Has ghoema matured enough to be labelled as a distinctive genre? “Inherently my generally anti-establishment nature makes this question a problem,” he says with a derisive laugh. “Who determines if a genre is ‘enough’ in any way?! But I do understand why you would ask in this way. While I don’t know who determines these things or am an authority on ghoema, it is my contention that the validity of the existence of a genre like ghoema is that it has been around long enough and has sufficient repertoire to establish its content. I feel that to understand what ghoema refers to in musical characteristics is more important. By ghoema, are you referring to the rhythm exclusively or another musical trait?

“My understanding is that when people reference ghoema, they are referring to the rhythms that make up the genre generally in the same way that people talk about Brazilian samba. A great deal of research has been published on ghoema and it IS a distinctive genre which has been in existence since the time after the establishment of Cape Town as a refreshment post by the VOC in 1652.

“Ghoema is a creole music genre, primarily rhythm-based, born from the fusion of musical influences developed in the time of slavery in the Cape by people from Malaysia, Indonesia, Jakarta and Southern Africa. The ghoema rhythms are played on primarily on ghoma drums fashioned from pulling dried-out animal skins over large gourds/wooden drums. I feel that this is as close to a definition, without a playing example, as one can get.”

Get it?  Got it.

It’s obvious Shaun isn’t just a bassist. He plays in bands and orchestras, does arrangements, produces, and has had roles as the musical director.  It is the last one that he enjoys most.

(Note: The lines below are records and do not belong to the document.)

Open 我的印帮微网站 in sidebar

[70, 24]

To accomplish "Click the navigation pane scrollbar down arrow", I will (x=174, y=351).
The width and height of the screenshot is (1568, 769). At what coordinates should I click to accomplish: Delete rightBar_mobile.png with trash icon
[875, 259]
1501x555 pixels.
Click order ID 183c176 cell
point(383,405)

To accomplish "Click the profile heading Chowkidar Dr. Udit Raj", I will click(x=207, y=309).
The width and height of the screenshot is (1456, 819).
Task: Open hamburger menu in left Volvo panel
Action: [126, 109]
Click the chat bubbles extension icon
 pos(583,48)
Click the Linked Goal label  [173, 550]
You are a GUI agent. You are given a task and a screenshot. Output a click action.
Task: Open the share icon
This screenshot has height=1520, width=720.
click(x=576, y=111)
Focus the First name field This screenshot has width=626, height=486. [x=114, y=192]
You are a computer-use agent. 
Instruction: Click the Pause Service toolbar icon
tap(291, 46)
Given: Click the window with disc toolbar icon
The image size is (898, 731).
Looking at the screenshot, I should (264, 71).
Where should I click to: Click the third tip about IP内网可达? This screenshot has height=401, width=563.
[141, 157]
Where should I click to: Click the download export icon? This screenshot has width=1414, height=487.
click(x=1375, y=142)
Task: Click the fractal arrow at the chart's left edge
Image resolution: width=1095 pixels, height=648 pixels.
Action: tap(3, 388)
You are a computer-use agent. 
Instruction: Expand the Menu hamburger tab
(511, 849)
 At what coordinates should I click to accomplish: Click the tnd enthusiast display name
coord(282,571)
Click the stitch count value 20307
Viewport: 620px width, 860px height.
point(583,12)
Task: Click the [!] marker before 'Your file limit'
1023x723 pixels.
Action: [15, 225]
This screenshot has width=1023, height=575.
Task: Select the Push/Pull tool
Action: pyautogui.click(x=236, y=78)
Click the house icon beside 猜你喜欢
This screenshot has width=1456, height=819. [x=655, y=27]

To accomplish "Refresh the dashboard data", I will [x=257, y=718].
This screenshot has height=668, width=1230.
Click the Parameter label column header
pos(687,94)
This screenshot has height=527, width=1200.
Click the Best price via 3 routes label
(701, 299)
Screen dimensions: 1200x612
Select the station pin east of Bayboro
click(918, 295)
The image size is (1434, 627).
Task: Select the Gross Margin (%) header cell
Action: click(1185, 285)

“Being the MD is the equivalent to being the captain of a soccer team: you have to be the first and last on the pitch; you must be overly prepared and make sure your team knows everything necessary; you have to inspire those around you to work hard and be proud of themselves and their contributions to the greater good; you have to push, cajole and argue your way into their hearts and minds so that the team can be the best they can be. I probably enjoy the current MD role in shows, productions because it must be so multi-faceted, and I love that it enmeshes my old-school musicianship with new music production technologies.

“My larger goals now would be to get more music onto television and films as well as generate a larger catalogue of library music while continuing to make music live and in studios.

Shaun has no illusions about his financial prospects and a comfortable retirement if he continues to ply his trade as a professional muso in SA.  Should he have stuck with economics and commerce?

“No, I will most likely have to work until the day I die. But it is an occupation like no other. On one day you can get paid your entire month’s income in one afternoon; you can travel across the globe to perform music, get paid for it and be housed in five-star hotels you could not otherwise afford; you meet your heroes and go to places you’ve only read and dreamt about; you meet so many people who would not have crossed your path otherwise and you’re the better for it.

“I am, however, very concerned about my livelihood if I’m unable to physically perform music which is why I’ve always suffered the cost and effort but ensured that I have investments and policies in place to look after myself and my loved ones.”